**MATERIAL FOR THIS EXERCISE:**
──────────

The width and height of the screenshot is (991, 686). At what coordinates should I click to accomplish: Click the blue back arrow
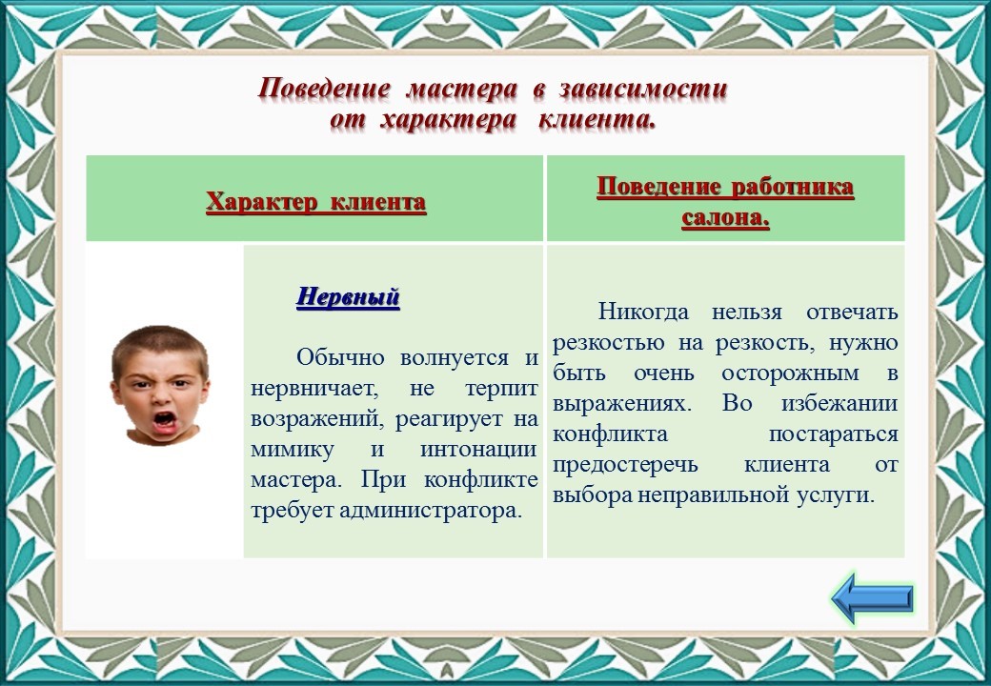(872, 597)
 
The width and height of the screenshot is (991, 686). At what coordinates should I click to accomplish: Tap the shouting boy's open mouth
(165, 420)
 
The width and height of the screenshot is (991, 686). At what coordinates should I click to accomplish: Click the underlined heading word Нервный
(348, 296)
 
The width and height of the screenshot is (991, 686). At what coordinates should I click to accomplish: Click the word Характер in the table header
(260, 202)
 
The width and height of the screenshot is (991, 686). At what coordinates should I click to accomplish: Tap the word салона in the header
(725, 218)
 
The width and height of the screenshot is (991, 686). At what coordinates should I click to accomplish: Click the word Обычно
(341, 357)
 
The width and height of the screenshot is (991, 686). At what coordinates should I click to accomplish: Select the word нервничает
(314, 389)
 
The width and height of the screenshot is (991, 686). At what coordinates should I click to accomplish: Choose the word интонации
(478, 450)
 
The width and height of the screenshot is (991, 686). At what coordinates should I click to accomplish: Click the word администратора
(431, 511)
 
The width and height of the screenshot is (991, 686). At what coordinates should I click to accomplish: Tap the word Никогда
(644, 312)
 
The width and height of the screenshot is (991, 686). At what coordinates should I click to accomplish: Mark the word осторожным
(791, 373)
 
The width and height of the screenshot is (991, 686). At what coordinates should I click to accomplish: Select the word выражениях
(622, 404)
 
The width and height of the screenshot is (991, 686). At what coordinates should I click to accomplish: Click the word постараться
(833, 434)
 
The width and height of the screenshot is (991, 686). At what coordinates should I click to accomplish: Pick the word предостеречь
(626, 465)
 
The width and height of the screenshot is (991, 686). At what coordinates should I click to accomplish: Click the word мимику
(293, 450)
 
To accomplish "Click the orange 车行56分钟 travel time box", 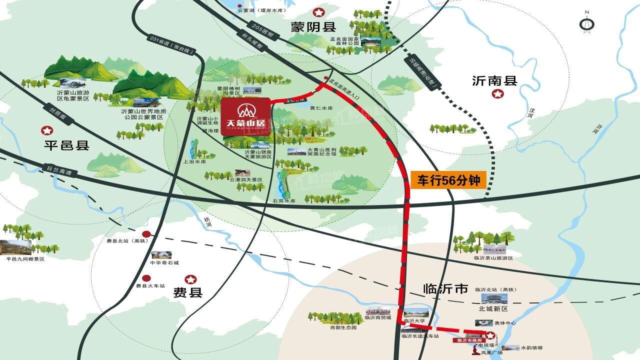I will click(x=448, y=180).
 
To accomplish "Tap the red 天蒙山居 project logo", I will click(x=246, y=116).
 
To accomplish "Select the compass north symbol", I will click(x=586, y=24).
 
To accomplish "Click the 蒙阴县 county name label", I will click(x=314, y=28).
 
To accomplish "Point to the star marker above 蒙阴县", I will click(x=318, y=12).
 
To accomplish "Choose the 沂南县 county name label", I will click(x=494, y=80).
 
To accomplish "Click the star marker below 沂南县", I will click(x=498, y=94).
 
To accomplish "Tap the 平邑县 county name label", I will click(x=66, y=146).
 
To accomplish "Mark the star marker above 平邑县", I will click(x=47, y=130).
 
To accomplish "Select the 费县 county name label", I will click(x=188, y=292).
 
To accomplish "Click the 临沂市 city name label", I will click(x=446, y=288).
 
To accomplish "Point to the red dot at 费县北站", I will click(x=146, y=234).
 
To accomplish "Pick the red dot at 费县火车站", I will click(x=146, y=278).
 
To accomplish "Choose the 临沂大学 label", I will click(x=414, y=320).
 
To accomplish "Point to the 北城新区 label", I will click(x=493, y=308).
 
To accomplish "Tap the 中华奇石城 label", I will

──────────

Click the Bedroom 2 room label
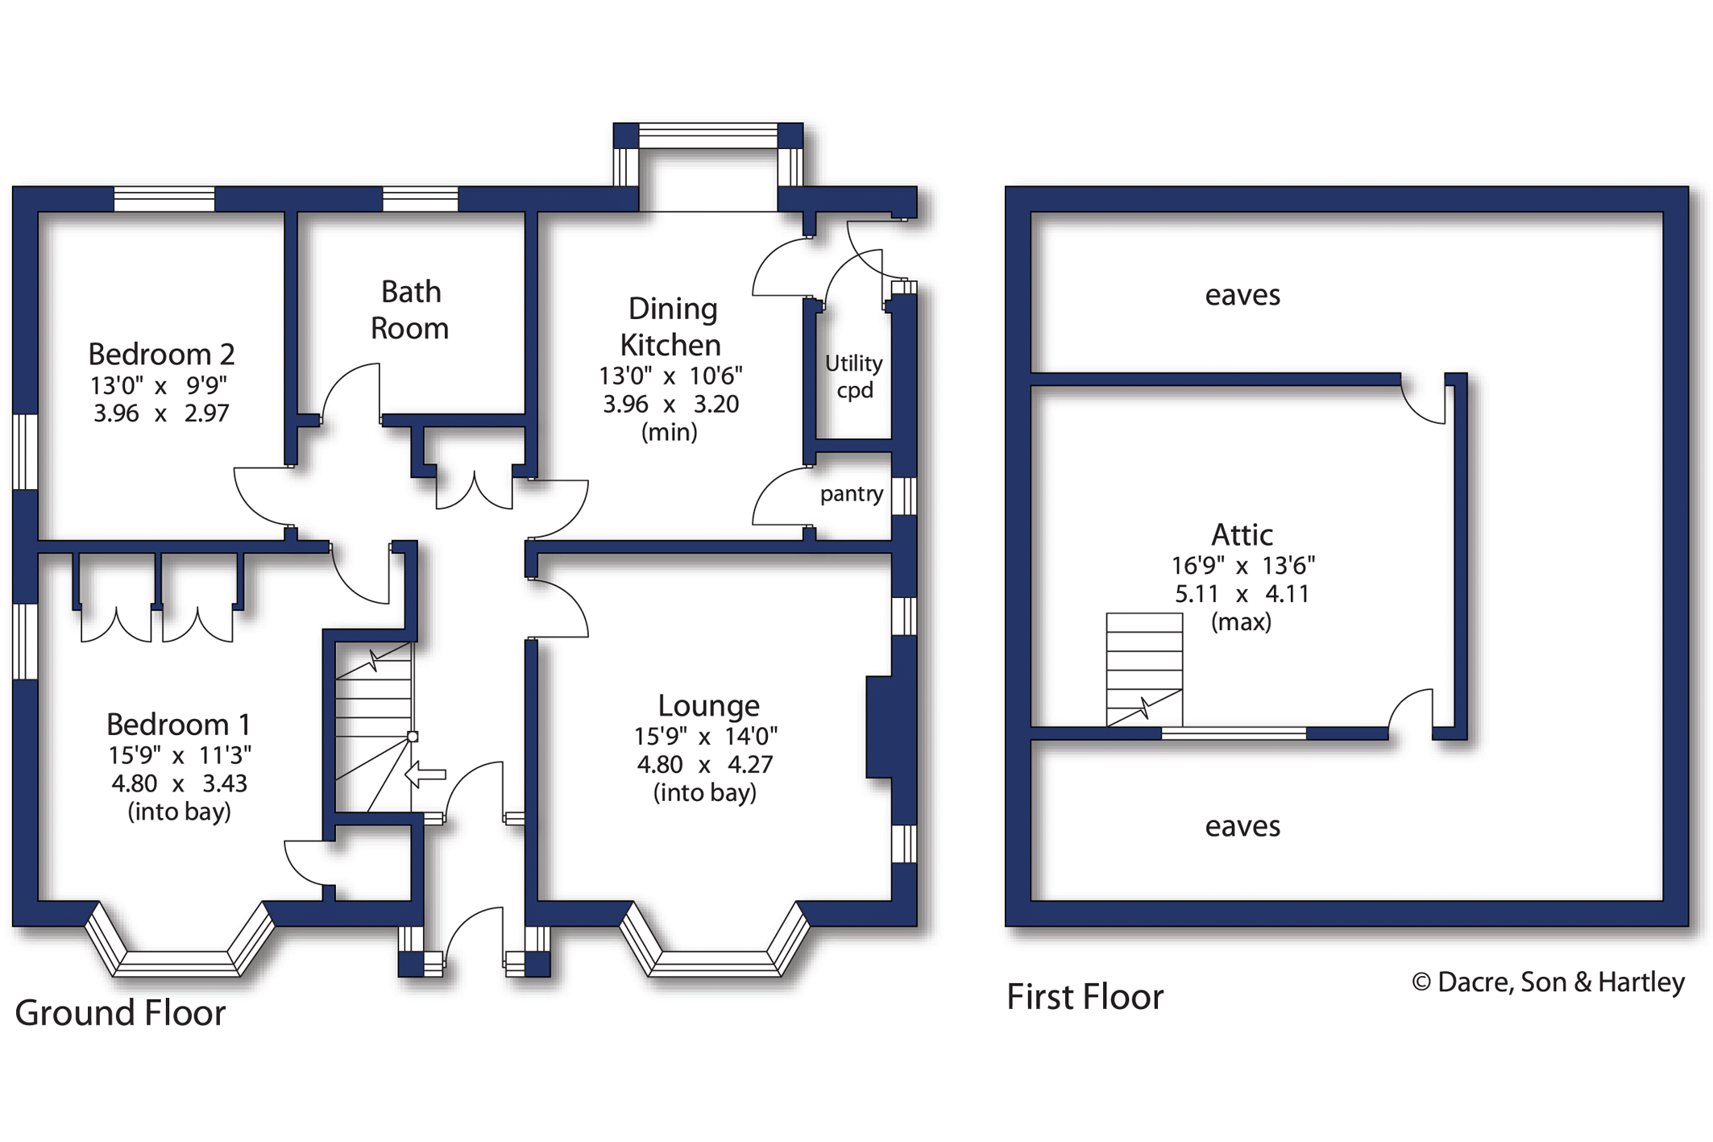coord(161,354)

──────────

**EXERCISE TASK:**
Pull out each row above that contains the word "header".

**EXERCISE RESPONSE:**
The width and height of the screenshot is (991, 686). At what coordinates should I click to accomplish: Click the word Характер in the table header
The width and height of the screenshot is (991, 686). At what coordinates should I click to accomplish: Tap the word салона in the header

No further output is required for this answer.